Era contro le auto blu, i cambi di casacca e le alleanze con gli altri partiti, ma ora viaggia solo in auto blu, ha il record dei cambi di casacca e si è alleato a turno con tutti gli altri partiti (eccetto Fratelli d’ Italia, ma c’ è ancora tempo).
Un solo tabù ha resistito finora: quello del limite dei due mandati.
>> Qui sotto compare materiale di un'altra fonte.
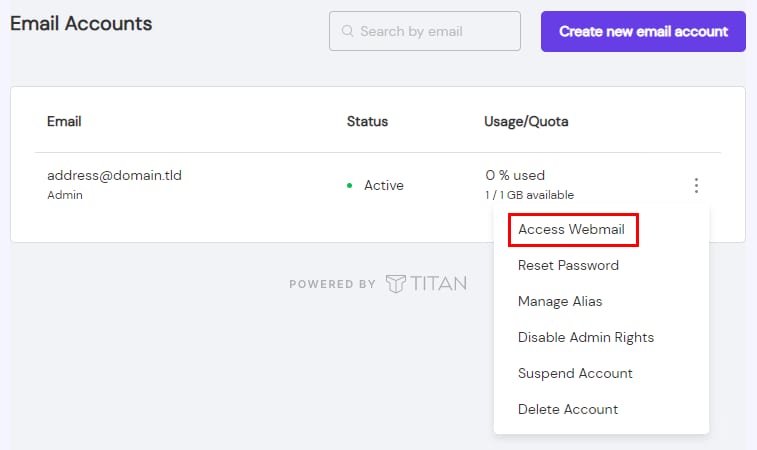
Task: Click the Titan logo
Action: pyautogui.click(x=426, y=283)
Ma si sta già cercando una scappatoia – un voto degli iscritti, per esempio – per consentire le opportune eccezioni perché, come nel romanzo di Orwell, tutti sono uguali, ma alcuni sono più uguali degli altri.
Il compito che lo stesso Grillo aveva affidato a Conte era quello di prendere in mano un partito che in tre anni ha letteralmente dimezzato i suoi consensi (dal 32 per cento delle politiche al 16 degli ultimi sondaggi) riorganizzandolo rapidamente.
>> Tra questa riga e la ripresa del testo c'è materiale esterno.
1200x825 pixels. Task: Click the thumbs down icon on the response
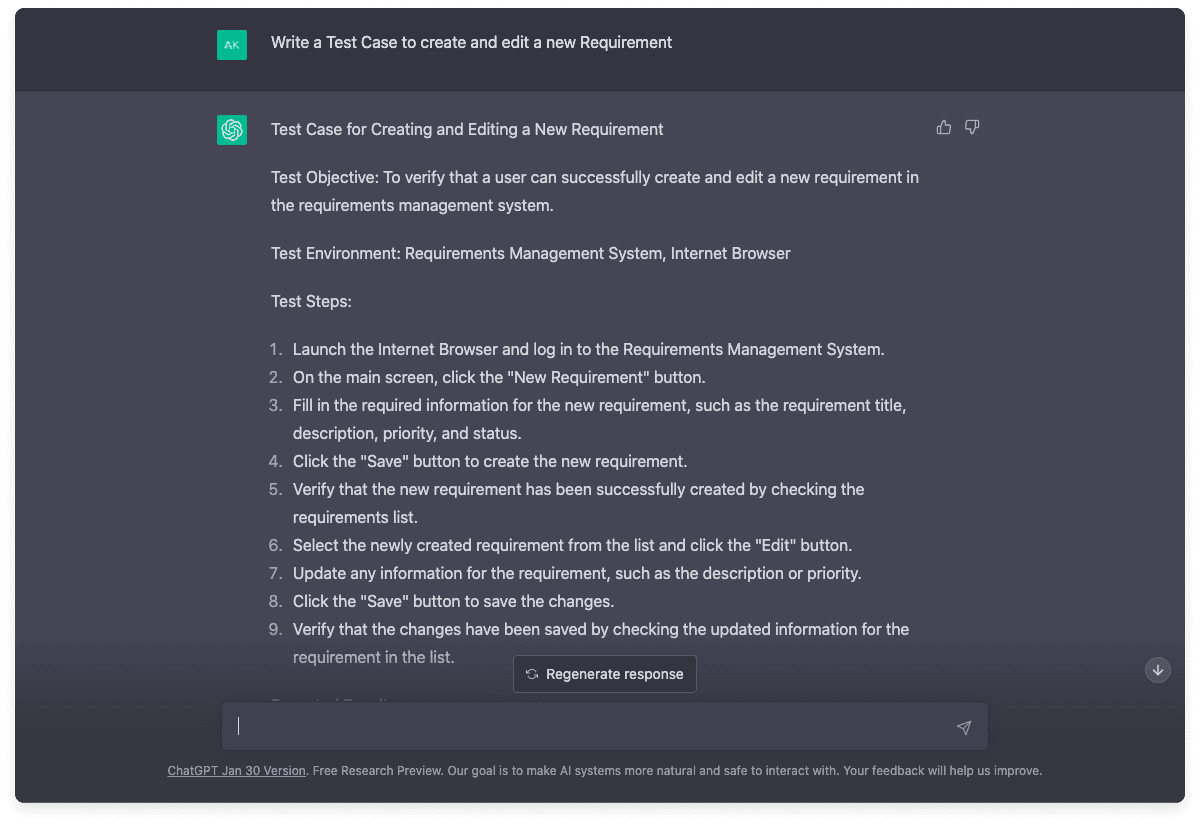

Oggi però risulta evidente che il fondatore e garante del Movimento voleva solo incamerare la popolarità (e i voti) dell’ ex premier, conservando per sé il potere di dire su ogni questione – dalle alleanze alle candidature, dalla comunicazione alle espulsioni – l’ ultima parola.
Quando Conte l’ ha capito, ormai era troppo tardi.